Thursday, April 23, 2015

Next history lesson: Reconstruction --April 23, 2015 column

By MARSHA MERCER

The 150th anniversary of the Civil War has been a gift to many of us who failed to fully appreciate our American history classes.

The lectures, workshops and battlefield tours of the last few years have offered a second chance to learn about our nation’s most tumultuous period. Many events have been well attended. 

Tickets sold out last December to an all-day Civil War 150 Signature Conference April 18 that brought 13 historians to the University of Virginia to discuss the end of the war.

But only a handful of the hundreds of attendees in Charlottesville were close to college age. The UVa event apparently was more the demographic rule than an exception. University of North Carolina history professor W. Fitzhugh Brundage has surveyed his students for four years and not one has ever attended a Civil War sesquicentennial event.

The Civil War, which emancipated 4 million slaves at a cost of at least 620,000 dead, is not the end of our nation’s struggle -- or the end of our opportunities to learn about our past.

Reconstruction, the chapter of American history that follows the war, won’t get nearly as much attention, although it is as vitally important in understanding today’s world. Interestingly, some young people recognize Reconstruction’s significance.

“Maybe it’s regional,” Civil War historian John R. Neff of the University of Mississippi told the conference in Charlottesville, which was sponsored by the Virginia Sesquicentennial of the American Civil War Commission and is available on C-SPAN.

“But I’ve never had a Civil War class not filled to capacity. They are admittedly very much involved and very much aware that it is not just the Civil War. It is Reconstruction that is most responsible for the society in which they live,” Neff said.

When he joined the Ole Miss faculty in 1999, Neff planned his first class so students would spend a week or two on the coming of the Civil War, most of the semester on the war, and Reconstruction at the end.

“The one consistent comment I got was `More Reconstruction. More Reconstruction,’” he said. You could hear the audience’s surprise in the collective intake of breath in Old Cabell Hall.

“The war is important, sure. Lee is important. Grant is important. It is the Reconstruction era that is most responsible for the world in which they live -- and they crave that,” Neff said.

It was during Reconstruction, a period of cultural and political upheaval from roughly 1863 to 1877, that attempts were made to remake the South. Blacks gained the right to vote and began electing black legislators. Fourteen blacks were elected to the U.S. House and 600 blacks were elected to Southern state legislatures between 1869 and 1877, according to the Gilder Lehrman Institute for American History.

Former Confederates worked to limit black political participation, first by intimidation through vigilante groups including the Ku Klux Klan and then through a series of discriminatory laws.
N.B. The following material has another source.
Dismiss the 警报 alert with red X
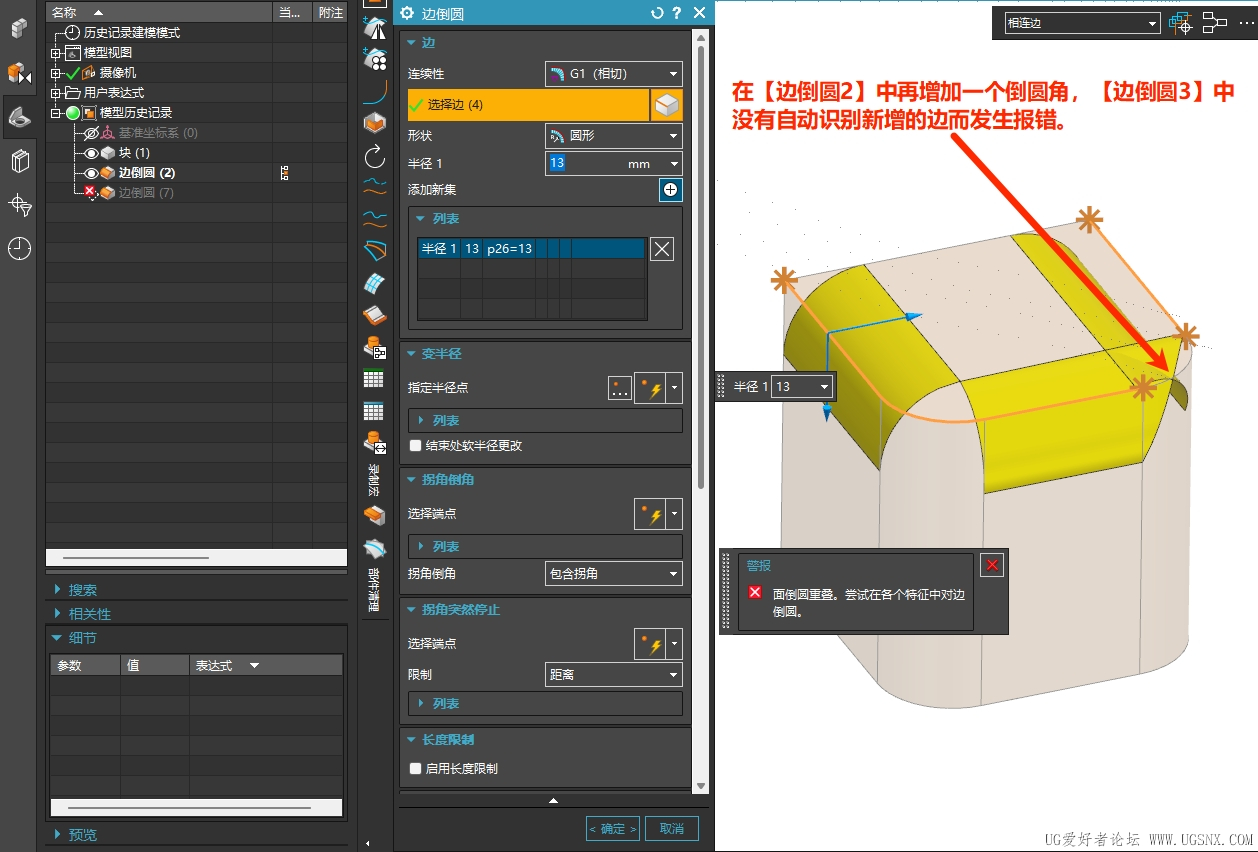The height and width of the screenshot is (852, 1258). coord(992,565)
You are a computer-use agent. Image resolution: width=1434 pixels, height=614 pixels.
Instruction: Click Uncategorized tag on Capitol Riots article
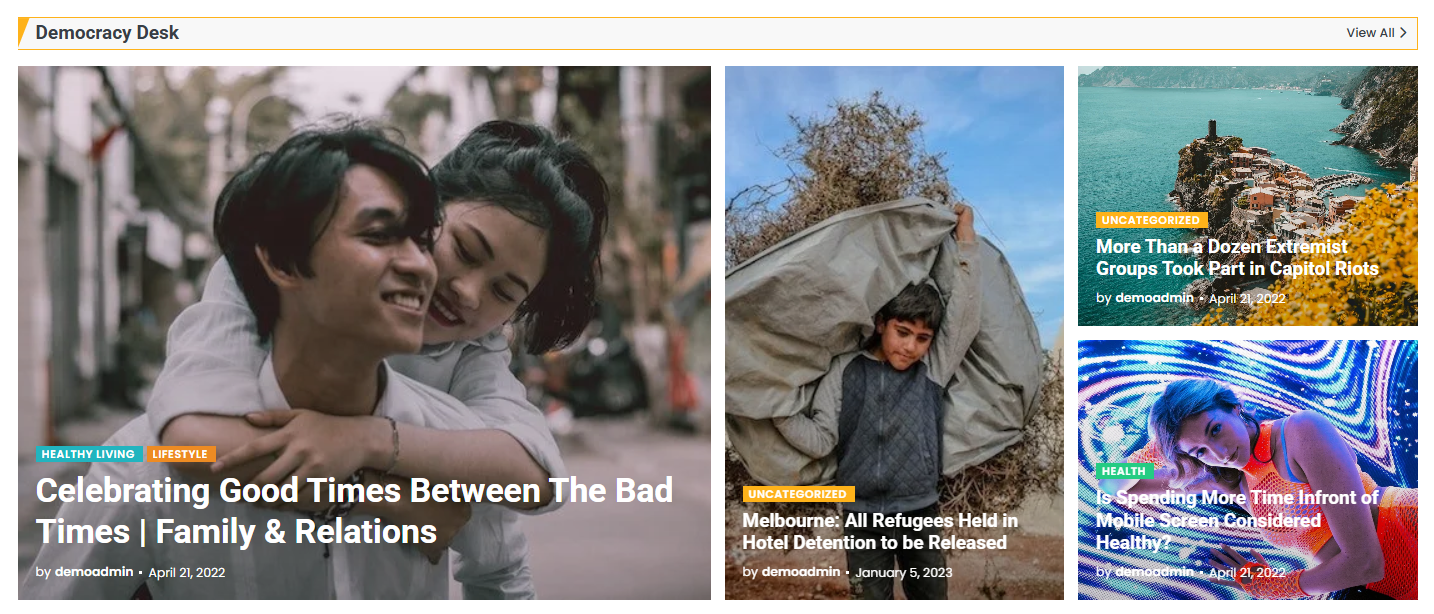[1152, 220]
“Preoccupied with the challenges of our own time, Americans will probably devote little attention to the sesquicentennial of Reconstruction,” historian Eric Foner wrote in an op-ed in The New York Times last month.

“This is unfortunate, for if any historical period deserves the label `relevant,’ it is Reconstruction,” he wrote. Foner is the author of the 1988 book “Reconstruction: America’s Unfinished Revolution.”

Reconstruction was defined early on by D.W. Griffith’s classic, melodramatic 1915 movie, “The Birth of a Nation,” and by Claude Bowers’ 1929 history bestseller, “The Tragic Era.”   

Today, historians see the era, despite its widespread corruption, in light of the struggle for racial and social equality that culminated in the civil rights movement of the 1960s and still continues.

The Thirteenth Amendment in 1865 officially abolished slavery. The Fourteenth Amendment in 1868 declared that everyone born or naturalized in the United States, including African Americans, were citizens, and the Fifteenth Amendment in 1870 extended the right to vote to every male citizen, regardless of race.

Foner argues that many contemporary issues first arose during Reconstruction, including citizenship and voting rights, the relative powers of the state and federal governments, and the response to terrorism.

The 150th anniversary of the Civil War is wrapping up. Now it’s time to read and learn the lessons of Reconstruction as we shape our nation for the next 150 years.